I'd expected one or the other to be left on the table when our turn came up for the Islanders at #4. There has been ample draft discussion among writers and readers here, but I took this assignment solo, making an executive decision. Which means this pick is biased by my reluctance to pick a defenseman so high in the draft unless you're pretty sure he will be a franchise defenseman.

It's not that I don't recognize defense as a weakness on the current Islanders' roster -- it's that a team really shouldn't make draft decisions based on the needs of next year's (or even the following year's) roster. Defensemen are hard to project, and we've seen some really good ones can fall to later in the first or second rounds because of that.

Meanwhile, forward talent is a little easier to identify correctly at age 18, and Alex Galchenyuk possesses it in spades.

That's not to say selecting Galchenyuk carries no risk. Every pick does, but especially one used on a forward who missed most of his draft year with a serious knee injury. As referenced yesterday, Cory Pronman at Hockey Prospectus had a great roundup of those risks and rewards and why a scout's lens on a prospect is limited when nearly a full year, the most important pre-draft year, is missing from the data.

In fact, if the Islanders scouting team didn't think it had seen enough of Galchenyuk to feel good about this pick, I'd understand why they'd pass over him. (Likewise, if the injury gave them too much concern at the #4 slot.)

But looking at all the talent lined up for this draft and the names available after Nail Yakupov and Mikhail Grigorenko are off the table (and considering my reluctance to bet on these defensemen), Galchenyuk has the most enticing package of strengths to my eyes. As Pronman described in his earlier write-up on his top five:

...Galchenyuk's true strengths lie in his puck skills, vision, and overall possession ability. He's a very talented playmaker who has a pass-first mentality, thinks the game at a high level, and his decisions require little processing time. He's very coordinated in tight, showing plus puck skills and great creativity. While he can do great things in open ice, he's also dangerous on the cycle with a big body and a good physical work ethic that makes it very hard for opponents to strip possession from him...

And here's The Scouting Report (which ranked Galchenyuk 3rd):

In full form, Galchenyuk is a dynamic offensive forward who can flat out produce. He is often a very deceptive player and lurks around the ice, always seeming to be around the puck. Galchenyuk has great hands and an even better shot with a pro-calibre release and pin-point accuracy. If he can continue to improve his skating, his style is somewhat comparable to Evgeni Malkin.

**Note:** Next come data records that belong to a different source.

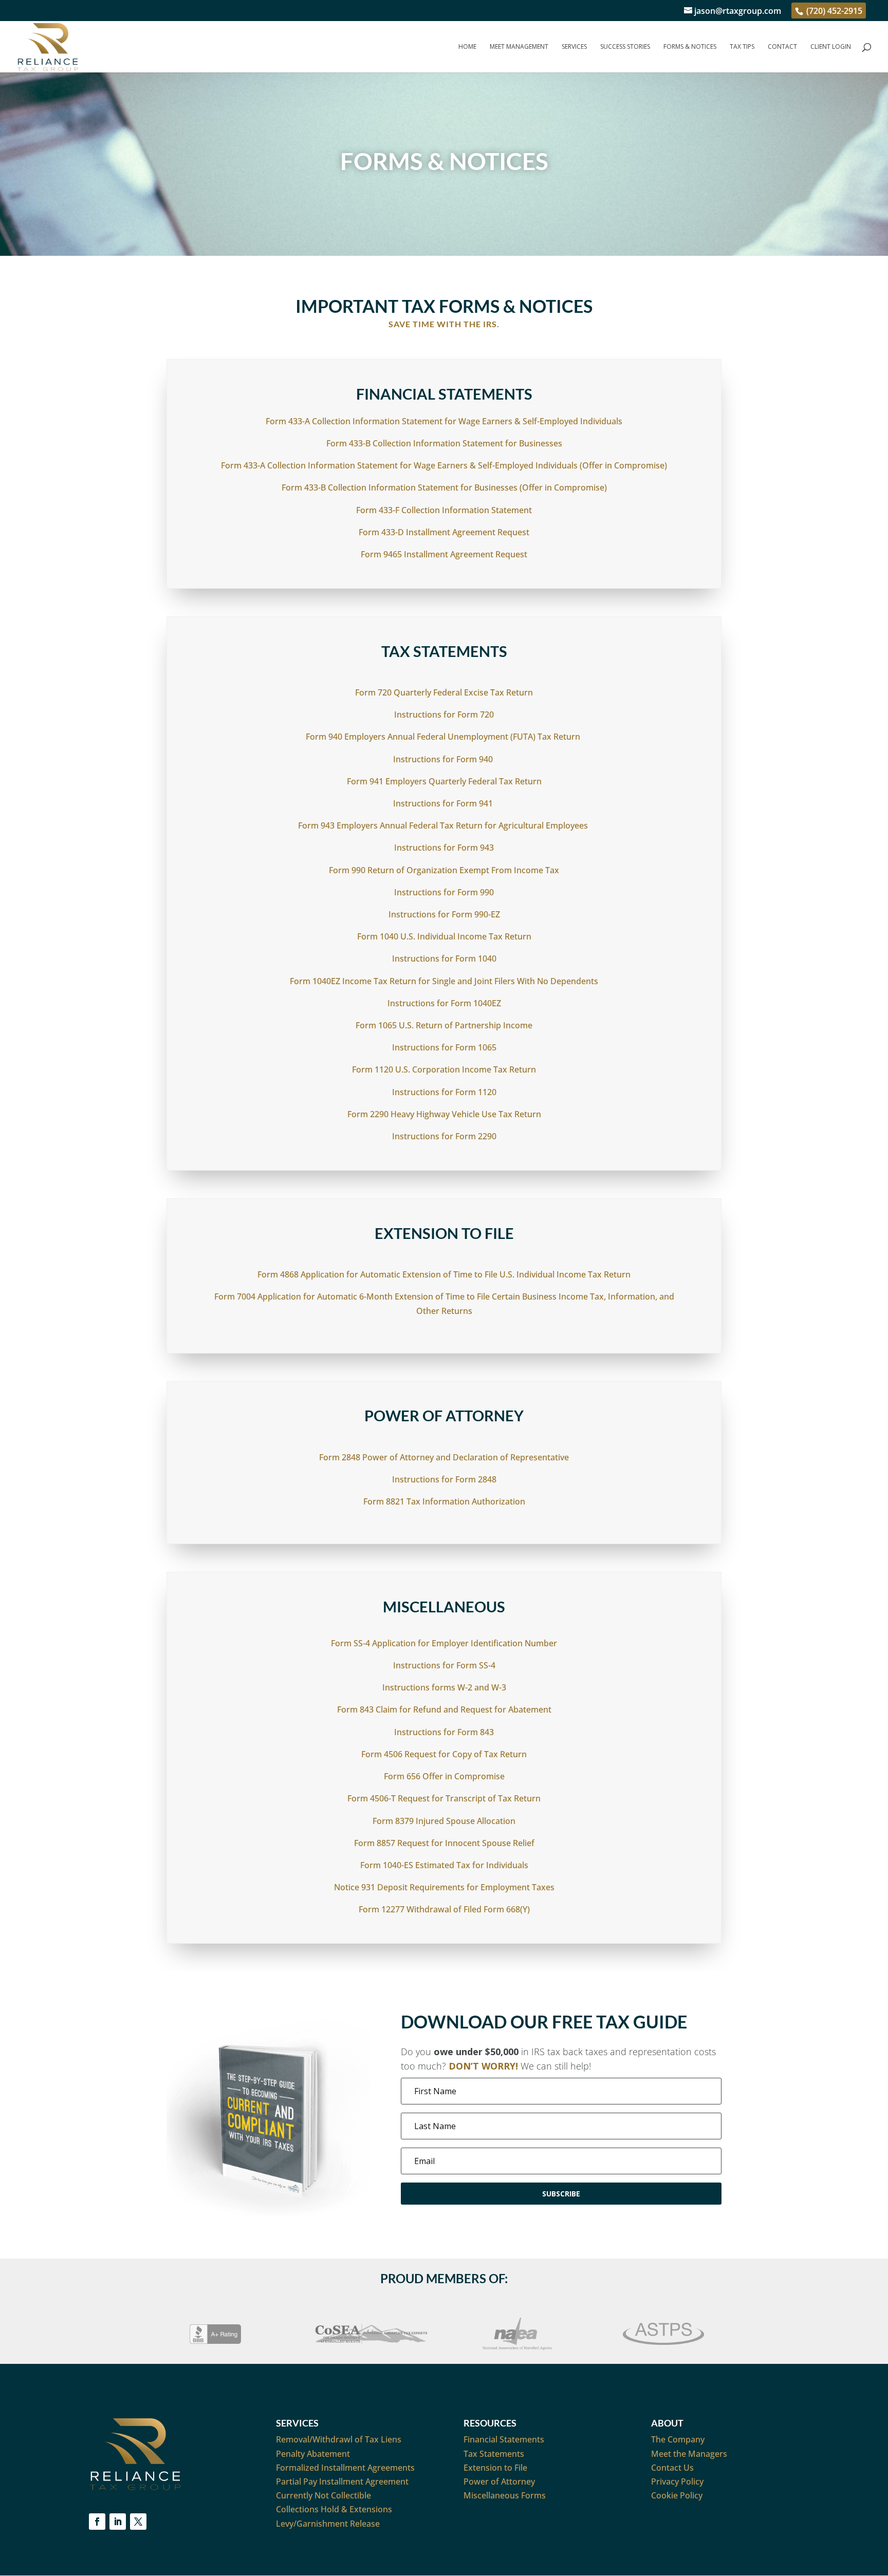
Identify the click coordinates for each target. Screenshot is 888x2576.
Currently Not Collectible (323, 2495)
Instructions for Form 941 (444, 803)
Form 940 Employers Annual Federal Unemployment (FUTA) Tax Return (444, 736)
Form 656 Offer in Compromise (444, 1776)
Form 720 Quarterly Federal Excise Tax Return (444, 692)
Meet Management (519, 47)
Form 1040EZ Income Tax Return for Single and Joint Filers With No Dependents (444, 981)
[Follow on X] (138, 2521)
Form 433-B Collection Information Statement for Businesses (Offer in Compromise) (444, 487)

At #4, it's not about filling a need -- not even a long-term talent depth need. It's about grabbing the player you think has the best chance of being a very good difference-maker. You can adjust depth disparities later; it's always easier to do that when you have the highest-quality assets possible.

Murray is a favorite among many readers here, and the other promising defensemen like Matthew Dumba, Jacob Trouba and Morgan Rielly have drawn attention. But for my money, if Galchenyuk is left on the board at #4, it's an easy decision.

Well, as "easy" as these draft coin-flips get, anyway.